Lee Andy H, Wang Kui, Scott Jane A, Yau Kelvin K W, McLachlan Geoffrey J
Department of Epidemiology and Biostatistics, School of Public Health, Curtin University of Technology, Perth, WA, Australia.
Stat Methods Med Res. 2006 Feb;15(1):47-61. doi: 10.1191/0962280206sm429oa.
Count data with excess zeros relative to a Poisson distribution are common in many biomedical applications. A popular approach to the analysis of such data is to use a zero-inflated Poisson (ZIP) regression model. Often, because of the hierarchical study design or the data collection procedure, zero-inflation and lack of independence may occur simultaneously, which render the standard ZIP model inadequate. To account for the preponderance of zero counts and the inherent correlation of observations, a class of multi-level ZIP regression model with random effects is presented. Model fitting is facilitated using an expectation-maximization algorithm, whereas variance components are estimated via residual maximum likelihood estimating equations. A score test for zero-inflation is also presented.
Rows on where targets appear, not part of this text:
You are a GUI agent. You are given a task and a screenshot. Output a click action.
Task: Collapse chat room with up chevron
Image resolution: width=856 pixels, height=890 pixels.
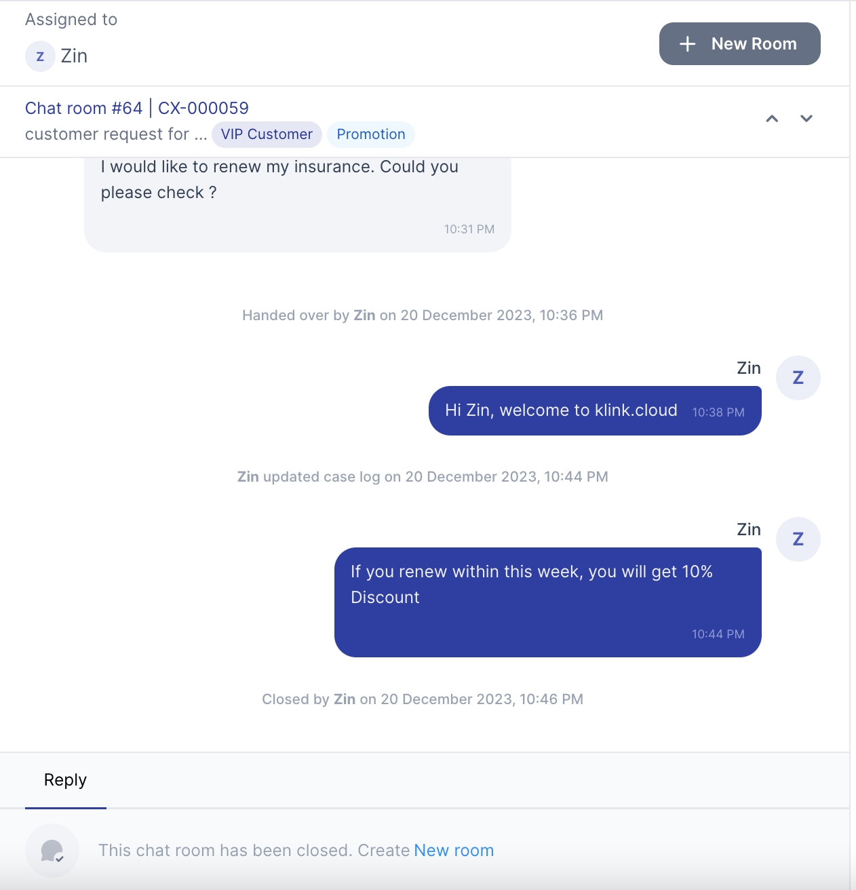click(x=772, y=119)
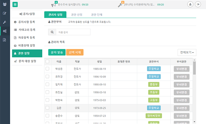Click the orange 선택 삭제 button

pos(75,52)
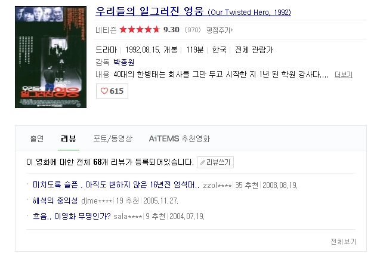
Task: Click the pencil icon in 리뷰쓰기 button
Action: coord(203,162)
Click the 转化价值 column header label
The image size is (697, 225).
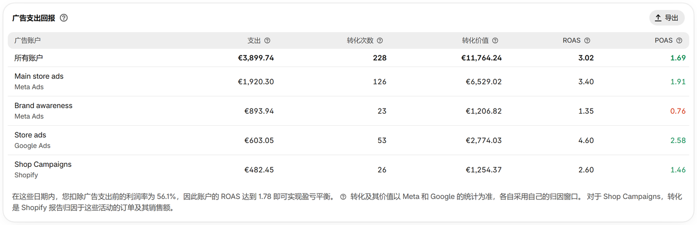pyautogui.click(x=475, y=40)
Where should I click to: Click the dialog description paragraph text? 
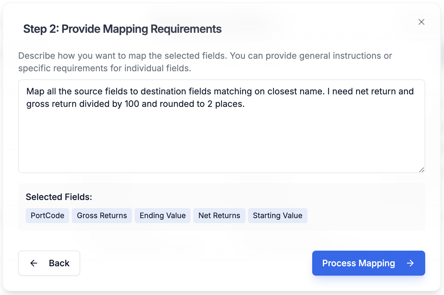click(205, 62)
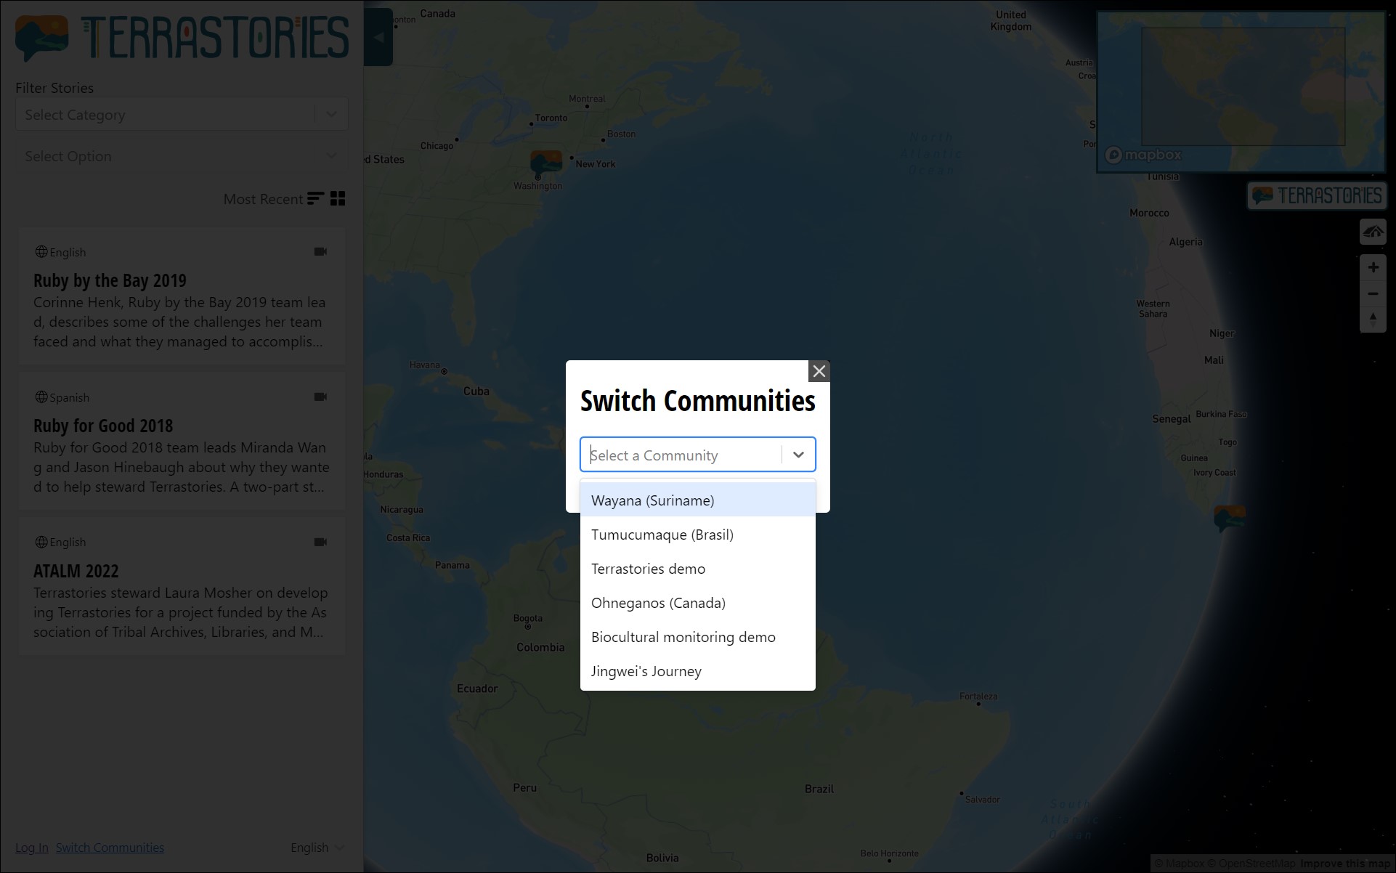Click the story marker near Washington
Viewport: 1396px width, 873px height.
(x=545, y=162)
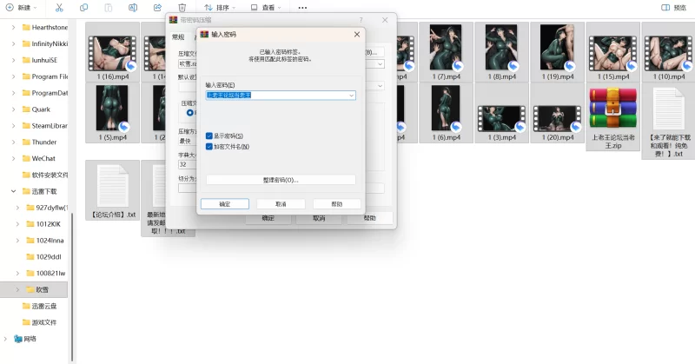The height and width of the screenshot is (364, 695).
Task: Switch to the 常规 tab in archive dialog
Action: coord(178,37)
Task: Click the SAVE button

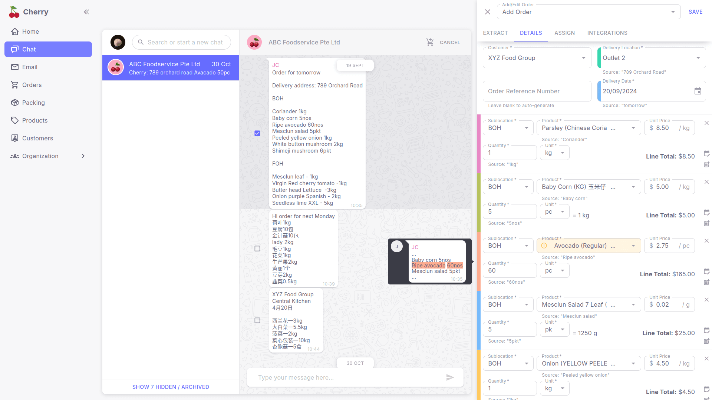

The multi-level ZIP model is then generalized to cope with a more complex correlation structure. Application to the analysis of correlated count data from a longitudinal infant feeding study illustrates the usefulness of the approach.
相对于泊松分布而言,具有过多零值的计数数据在许多生物医学应用中很常见。分析此类数据的一种常用方法是使用零膨胀泊松(ZIP)回归模型。通常,由于分层研究设计或数据收集程序,零膨胀和缺乏独立性可能同时出现,这使得标准的ZIP模型不够充分。为了考虑零计数的优势和观测值的内在相关性,提出了一类具有随机效应的多级ZIP回归模型。使用期望最大化算法有助于模型拟合,而方差分量则通过残差最大似然估计方程进行估计。还提出了零膨胀的得分检验。然后将多级ZIP模型进行推广,以应对更复杂的相关结构。将该方法应用于纵向婴儿喂养研究的相关计数数据分析,说明了该方法的实用性。